*Source extract*
My husband and I have two daughters. A five-month-old and a three-year-old; the older having severe autism with cognitive skills at the level of her sister’s. She was only diagnosed a few months ago, but looking back, there were signs as early as at five to six months of age.
It’s the “feel good” stories about autism that are popular. They are the stories that go viral and garner all kinds of attention. They’re lovely indeed, but the lack of stories like my own worries me. I feel that we are sometimes forgetting the kids who are low functioning and can’t speak. Kids who can’t, and maybe won’t, accomplish something extraordinary and notable in spite of their disability. We are forgetting kids like my daughter Aubrey.
I believe this is a dangerous course of action because it doesn’t promote awareness to the reality of severe autism. People hear these wonderful stories all the time and they assume that autism is “no biggie,” and that it just makes kids a little quirky and antisocial. But there is so much more to it than that. And if we don’t share our reality with the public, how can we expect to ever get politicians or insurance companies to hear our cries for help? How can we expect that snotty woman behind us in line at the grocery store to know that our daughter is not just an out of control three year old, and its also not us just being ineffective parents? The truth is, we can’t expect people to take autism seriously unless they know what it’s like to love someone with severe autism or be someone with severe autism.

*About this task*
Transcribe the passage about raising a daughter with severe autism in full, keeping every word and punctuation mark unchanged.

*Collected material*
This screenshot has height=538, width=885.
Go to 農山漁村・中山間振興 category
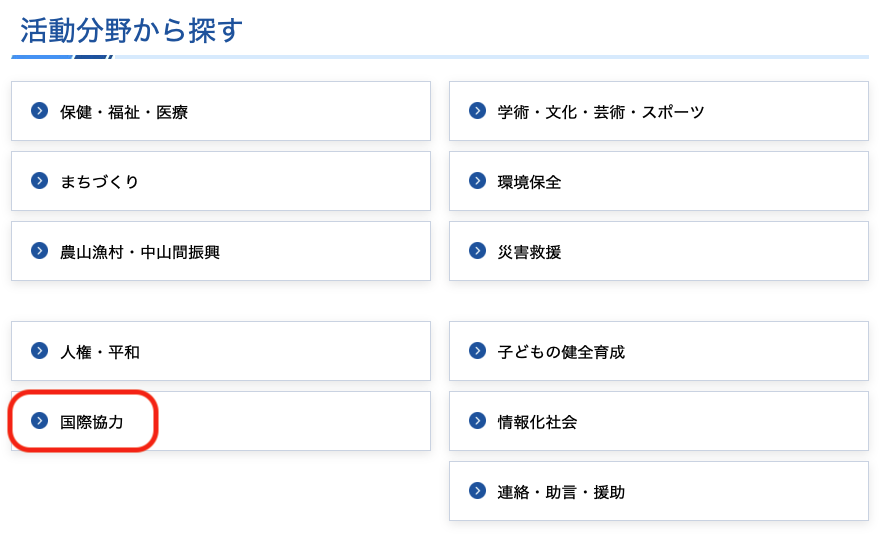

*Answer section*
My husband and I have two daughters. A five-month-old and a three-year-old; the older having severe autism with cognitive skills at the level of her sister’s. She was only diagnosed a few months ago, but looking back, there were signs as early as at five to six months of age.
It’s the “feel good” stories about autism that are popular. They are the stories that go viral and garner all kinds of attention. They’re lovely indeed, but the lack of stories like my own worries me. I feel that we are sometimes forgetting the kids who are low functioning and can’t speak. Kids who can’t, and maybe won’t, accomplish something extraordinary and notable in spite of their disability. We are forgetting kids like my daughter Aubrey.
I believe this is a dangerous course of action because it doesn’t promote awareness to the reality of severe autism. People hear these wonderful stories all the time and they assume that autism is “no biggie,” and that it just makes kids a little quirky and antisocial. But there is so much more to it than that. And if we don’t share our reality with the public, how can we expect to ever get politicians or insurance companies to hear our cries for help? How can we expect that snotty woman behind us in line at the grocery store to know that our daughter is not just an out of control three year old, and its also not us just being ineffective parents? The truth is, we can’t expect people to take autism seriously unless they know what it’s like to love someone with severe autism or be someone with severe autism.